Par un arrêt rendu le 1er mai 2025, la Cour suprême d’Ukraine a confirmé que, même en présence de convictions pacifistes profondément ancrées, aucun citoyen ne peut se soustraire à l’appel sous les drapeaux en période de guerre. Cette décision intervient dans un contexte de mobilisation généralisée face à l’offensive russe, et suscite déjà un vif débat sur la place de la conscience religieuse dans l’effort de défense nationale.
Dans le dossier examiné, un fidèle des Témoins de Jéhovah contestait son jugement en première instance : condamné à trois ans de prison pour avoir décliné sa convocation militaire, il réclamait l’accès au service civil prévu en temps de paix. Les juges de la plus haute juridiction ont jugé que, « en situation de conflit armé, l’obligation de défense prime sur toute dispense fondée sur la religion », balayant ainsi la possibilité d’un recours à un service non-armé .
Un arrêt fondé sur l’urgence défense
La Cour suprême s’appuie sur l’article 336 du Code pénal et sur les dispositions ukrainiennes qui distinguent traditionnellement temps de paix et temps de guerre. Alors qu’un service civil alternatif existe pour les objecteurs, celui-ci ne s’applique pas selon elle dès lors que subsiste un « danger pour l’intégrité territoriale de l’État ». L’argument : toute réserve affaiblirait la cohésion des forces mobilisées.

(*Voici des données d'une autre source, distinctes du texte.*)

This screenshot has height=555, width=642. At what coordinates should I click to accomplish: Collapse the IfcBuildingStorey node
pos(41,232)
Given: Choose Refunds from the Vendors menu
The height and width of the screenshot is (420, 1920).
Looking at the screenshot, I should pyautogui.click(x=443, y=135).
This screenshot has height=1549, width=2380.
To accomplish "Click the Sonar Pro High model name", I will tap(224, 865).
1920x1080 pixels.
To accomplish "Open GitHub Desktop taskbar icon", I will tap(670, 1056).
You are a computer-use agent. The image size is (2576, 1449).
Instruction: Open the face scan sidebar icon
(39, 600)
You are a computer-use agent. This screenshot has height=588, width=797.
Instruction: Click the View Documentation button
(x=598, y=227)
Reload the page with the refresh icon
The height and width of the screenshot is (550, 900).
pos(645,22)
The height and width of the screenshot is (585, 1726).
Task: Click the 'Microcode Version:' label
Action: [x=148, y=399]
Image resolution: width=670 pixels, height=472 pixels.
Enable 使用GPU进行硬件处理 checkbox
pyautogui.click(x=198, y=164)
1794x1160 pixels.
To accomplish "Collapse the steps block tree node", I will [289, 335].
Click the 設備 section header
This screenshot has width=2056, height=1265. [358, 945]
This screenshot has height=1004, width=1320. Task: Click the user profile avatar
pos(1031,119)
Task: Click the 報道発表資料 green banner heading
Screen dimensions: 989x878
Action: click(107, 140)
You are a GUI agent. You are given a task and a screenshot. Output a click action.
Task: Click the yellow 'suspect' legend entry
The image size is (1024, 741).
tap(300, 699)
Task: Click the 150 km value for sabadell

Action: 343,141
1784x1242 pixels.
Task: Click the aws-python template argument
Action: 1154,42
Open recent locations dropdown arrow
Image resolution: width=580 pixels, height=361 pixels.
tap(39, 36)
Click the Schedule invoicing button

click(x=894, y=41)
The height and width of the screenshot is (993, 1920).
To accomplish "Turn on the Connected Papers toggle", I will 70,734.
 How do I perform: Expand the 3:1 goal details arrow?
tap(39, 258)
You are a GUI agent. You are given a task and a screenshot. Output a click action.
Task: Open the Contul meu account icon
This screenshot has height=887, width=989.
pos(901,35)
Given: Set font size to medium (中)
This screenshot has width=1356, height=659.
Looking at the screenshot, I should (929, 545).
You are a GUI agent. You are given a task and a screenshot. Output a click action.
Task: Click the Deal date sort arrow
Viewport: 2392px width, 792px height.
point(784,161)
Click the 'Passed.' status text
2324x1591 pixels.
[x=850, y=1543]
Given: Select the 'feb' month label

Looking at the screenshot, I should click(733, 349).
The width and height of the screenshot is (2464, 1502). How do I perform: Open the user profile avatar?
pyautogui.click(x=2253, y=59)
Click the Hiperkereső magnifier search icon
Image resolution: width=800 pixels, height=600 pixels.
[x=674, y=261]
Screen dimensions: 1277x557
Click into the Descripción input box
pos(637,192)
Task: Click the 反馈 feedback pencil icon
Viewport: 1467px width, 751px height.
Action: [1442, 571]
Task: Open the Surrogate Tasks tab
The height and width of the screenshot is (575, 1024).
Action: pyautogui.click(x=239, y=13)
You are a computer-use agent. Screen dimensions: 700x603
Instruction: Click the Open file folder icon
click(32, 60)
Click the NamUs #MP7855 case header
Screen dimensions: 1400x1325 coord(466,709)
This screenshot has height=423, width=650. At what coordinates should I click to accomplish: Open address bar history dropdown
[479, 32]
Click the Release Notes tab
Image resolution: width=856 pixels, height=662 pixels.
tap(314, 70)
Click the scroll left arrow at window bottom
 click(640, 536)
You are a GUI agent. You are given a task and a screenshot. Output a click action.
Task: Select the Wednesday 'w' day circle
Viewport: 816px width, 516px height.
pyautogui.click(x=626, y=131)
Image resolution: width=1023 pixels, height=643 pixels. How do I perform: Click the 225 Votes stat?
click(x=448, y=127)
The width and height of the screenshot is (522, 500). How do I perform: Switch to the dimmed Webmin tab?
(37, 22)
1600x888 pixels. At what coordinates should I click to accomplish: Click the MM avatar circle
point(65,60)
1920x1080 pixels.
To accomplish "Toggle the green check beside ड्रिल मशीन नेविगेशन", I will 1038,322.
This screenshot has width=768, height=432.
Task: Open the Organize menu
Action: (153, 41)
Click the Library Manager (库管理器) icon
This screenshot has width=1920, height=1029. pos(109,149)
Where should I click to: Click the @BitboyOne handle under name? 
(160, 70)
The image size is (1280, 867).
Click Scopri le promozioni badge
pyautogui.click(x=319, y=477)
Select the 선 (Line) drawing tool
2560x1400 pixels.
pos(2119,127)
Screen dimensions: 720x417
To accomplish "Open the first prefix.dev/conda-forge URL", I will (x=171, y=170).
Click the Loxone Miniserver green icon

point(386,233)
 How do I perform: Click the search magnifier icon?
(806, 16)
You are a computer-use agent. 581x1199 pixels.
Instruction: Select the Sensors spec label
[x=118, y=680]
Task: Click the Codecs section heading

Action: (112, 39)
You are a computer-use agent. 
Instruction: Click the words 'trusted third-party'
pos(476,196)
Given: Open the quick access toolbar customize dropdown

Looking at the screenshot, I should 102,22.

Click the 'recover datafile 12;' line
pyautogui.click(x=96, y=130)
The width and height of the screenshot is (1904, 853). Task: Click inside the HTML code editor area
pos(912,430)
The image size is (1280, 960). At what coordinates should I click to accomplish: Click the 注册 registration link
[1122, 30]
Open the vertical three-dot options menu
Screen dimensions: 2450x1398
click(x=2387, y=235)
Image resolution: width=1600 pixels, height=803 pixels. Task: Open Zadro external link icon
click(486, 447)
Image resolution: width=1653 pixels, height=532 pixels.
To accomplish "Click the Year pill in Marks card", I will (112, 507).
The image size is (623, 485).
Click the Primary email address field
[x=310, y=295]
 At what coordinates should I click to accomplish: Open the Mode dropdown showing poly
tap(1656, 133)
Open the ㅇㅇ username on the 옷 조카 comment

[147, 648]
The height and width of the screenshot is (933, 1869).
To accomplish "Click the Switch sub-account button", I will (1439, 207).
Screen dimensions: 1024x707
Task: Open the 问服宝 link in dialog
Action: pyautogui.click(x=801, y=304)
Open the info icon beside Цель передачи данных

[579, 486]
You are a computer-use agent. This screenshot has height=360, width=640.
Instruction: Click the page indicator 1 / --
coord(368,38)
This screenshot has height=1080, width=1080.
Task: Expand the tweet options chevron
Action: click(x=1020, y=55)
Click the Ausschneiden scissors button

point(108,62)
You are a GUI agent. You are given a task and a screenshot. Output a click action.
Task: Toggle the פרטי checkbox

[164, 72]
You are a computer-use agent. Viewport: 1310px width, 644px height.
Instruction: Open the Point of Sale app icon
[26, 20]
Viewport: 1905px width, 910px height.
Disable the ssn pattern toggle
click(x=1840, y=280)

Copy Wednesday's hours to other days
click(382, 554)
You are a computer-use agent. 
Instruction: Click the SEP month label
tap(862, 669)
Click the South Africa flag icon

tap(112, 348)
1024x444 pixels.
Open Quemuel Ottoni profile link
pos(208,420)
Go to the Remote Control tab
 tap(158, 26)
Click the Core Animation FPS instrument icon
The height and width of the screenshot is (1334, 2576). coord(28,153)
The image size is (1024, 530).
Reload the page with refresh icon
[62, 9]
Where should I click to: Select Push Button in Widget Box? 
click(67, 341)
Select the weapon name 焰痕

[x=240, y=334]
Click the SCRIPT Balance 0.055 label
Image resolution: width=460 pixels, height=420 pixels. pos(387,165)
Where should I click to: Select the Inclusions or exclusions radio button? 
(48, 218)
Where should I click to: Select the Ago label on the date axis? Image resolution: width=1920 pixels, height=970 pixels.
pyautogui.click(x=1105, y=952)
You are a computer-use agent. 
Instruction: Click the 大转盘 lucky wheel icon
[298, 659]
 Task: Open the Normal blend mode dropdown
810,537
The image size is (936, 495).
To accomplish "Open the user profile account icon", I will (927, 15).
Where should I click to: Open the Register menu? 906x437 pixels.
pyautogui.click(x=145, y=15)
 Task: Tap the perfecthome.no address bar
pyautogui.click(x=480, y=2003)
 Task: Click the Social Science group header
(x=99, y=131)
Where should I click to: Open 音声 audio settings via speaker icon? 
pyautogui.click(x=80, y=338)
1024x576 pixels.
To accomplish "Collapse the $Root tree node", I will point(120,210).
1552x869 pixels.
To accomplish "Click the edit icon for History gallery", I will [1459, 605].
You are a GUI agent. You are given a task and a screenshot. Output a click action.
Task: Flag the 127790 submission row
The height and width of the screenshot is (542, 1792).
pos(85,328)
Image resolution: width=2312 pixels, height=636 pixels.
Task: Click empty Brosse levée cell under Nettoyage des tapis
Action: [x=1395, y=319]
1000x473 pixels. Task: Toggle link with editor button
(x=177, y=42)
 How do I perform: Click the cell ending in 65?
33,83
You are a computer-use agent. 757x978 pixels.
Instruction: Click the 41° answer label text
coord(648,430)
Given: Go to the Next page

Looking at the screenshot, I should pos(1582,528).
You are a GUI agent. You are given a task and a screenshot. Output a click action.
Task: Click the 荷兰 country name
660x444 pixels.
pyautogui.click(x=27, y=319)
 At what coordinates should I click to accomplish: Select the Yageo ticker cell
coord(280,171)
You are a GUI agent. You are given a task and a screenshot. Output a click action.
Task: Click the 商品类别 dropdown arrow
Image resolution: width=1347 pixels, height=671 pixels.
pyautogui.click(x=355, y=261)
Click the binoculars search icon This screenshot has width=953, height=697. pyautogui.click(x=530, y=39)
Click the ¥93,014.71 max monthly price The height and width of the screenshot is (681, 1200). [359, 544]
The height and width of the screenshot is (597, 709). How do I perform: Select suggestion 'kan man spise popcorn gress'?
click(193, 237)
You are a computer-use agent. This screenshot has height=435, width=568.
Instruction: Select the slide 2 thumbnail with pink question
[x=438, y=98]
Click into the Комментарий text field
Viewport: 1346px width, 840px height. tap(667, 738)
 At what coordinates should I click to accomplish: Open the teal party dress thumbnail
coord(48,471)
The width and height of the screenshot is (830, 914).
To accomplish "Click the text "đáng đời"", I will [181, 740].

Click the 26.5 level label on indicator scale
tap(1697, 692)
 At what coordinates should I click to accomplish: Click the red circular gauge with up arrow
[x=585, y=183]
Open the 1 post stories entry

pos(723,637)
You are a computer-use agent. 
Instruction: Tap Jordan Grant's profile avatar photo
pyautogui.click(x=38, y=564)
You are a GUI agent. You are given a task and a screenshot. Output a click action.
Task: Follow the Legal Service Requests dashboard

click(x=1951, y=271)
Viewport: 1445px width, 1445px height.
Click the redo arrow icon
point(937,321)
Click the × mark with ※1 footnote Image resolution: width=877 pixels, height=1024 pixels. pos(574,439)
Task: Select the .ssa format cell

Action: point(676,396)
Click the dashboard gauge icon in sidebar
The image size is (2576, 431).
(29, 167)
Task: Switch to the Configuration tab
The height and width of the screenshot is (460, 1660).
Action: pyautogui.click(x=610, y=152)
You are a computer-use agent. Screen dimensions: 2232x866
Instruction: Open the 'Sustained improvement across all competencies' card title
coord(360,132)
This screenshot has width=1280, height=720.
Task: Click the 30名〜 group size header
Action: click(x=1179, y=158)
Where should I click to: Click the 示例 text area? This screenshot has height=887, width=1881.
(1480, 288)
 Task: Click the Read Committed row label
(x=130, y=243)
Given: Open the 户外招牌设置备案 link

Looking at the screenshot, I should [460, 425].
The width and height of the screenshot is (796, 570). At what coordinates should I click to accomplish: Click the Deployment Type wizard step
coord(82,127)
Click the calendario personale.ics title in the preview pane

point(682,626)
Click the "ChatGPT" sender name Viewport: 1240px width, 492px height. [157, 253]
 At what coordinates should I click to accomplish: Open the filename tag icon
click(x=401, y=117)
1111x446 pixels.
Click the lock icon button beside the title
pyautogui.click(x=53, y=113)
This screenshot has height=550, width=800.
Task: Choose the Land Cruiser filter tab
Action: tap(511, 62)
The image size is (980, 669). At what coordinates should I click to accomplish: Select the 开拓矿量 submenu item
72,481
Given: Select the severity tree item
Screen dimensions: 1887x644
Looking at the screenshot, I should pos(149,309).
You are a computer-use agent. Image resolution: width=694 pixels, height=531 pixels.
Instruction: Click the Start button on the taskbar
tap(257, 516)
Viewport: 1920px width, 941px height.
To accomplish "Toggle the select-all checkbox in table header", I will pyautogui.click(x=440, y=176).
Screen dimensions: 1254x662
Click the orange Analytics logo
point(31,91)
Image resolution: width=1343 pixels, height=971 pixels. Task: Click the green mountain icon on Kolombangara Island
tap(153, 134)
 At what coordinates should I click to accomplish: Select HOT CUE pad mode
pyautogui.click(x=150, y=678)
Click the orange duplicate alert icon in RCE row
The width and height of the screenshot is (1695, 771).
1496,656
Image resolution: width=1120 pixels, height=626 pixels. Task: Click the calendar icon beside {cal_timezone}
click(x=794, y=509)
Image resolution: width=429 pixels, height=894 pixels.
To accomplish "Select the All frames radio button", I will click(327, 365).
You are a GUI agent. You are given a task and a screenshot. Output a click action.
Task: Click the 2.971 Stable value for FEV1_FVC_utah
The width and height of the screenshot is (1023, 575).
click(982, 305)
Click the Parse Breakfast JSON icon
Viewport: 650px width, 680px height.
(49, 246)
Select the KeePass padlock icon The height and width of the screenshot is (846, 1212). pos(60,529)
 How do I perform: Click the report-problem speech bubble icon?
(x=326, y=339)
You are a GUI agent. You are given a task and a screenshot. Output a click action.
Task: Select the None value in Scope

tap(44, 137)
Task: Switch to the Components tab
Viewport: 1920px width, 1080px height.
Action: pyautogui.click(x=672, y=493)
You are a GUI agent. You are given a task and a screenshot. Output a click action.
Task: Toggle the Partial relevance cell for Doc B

Tension avec le droit international
Pourtant, l’article 9 de la Convention européenne des droits de l’homme, reconnu par la jurisprudence de la Cour de Strasbourg dans l’affaire Bayatyan c. Arménie (2011), protège l’objection de conscience comme manifestation de la liberté religieuse . En restreignant de manière absolue ce droit en période de guerre, Kiev s’expose à des contestations devant les instances internationales, au risque de voir sa législation jugée incompatible avec ses engagements européens.
Conséquences pour les minorités religieuses
Les Témoins de Jéhovah restent logiquement au cœur du débat, leurs principes proscrivant strictement toute participation aux opérations militaires. Privés de tout recours, plusieurs centaines d’entre eux ont déjà été condamnés depuis le début du conflit. Leur situation illustre la difficulté de concilier unité nationale et pluralisme religieux dans un pays en état d’alerte permanent.
Vers un mécanisme plus nuancé ?
Plusieurs parlementaires et acteurs de la société civile ukrainienne plaident pour un service d’intérêt général alternatif — aide humanitaire, logistique médicale, reconstruction — ouvert même en temps de guerre. L’idée étant de maintenir l’apport des objecteurs sans exposer l’État à une fragilisation de ses effectifs combattants. Un compromis qui, selon ses promoteurs, permettrait de respecter les engagements constitutionnels et internationaux de l’Ukraine tout en préservant son dispositif de défense.
En rejetant toute exemption sous couvert de foi, la Cour suprême a clairement fait passer l’impératif militaire avant la liberté de conscience — une lecture à laquelle devront se mesurer tant les autorités nationales que la communauté européenne.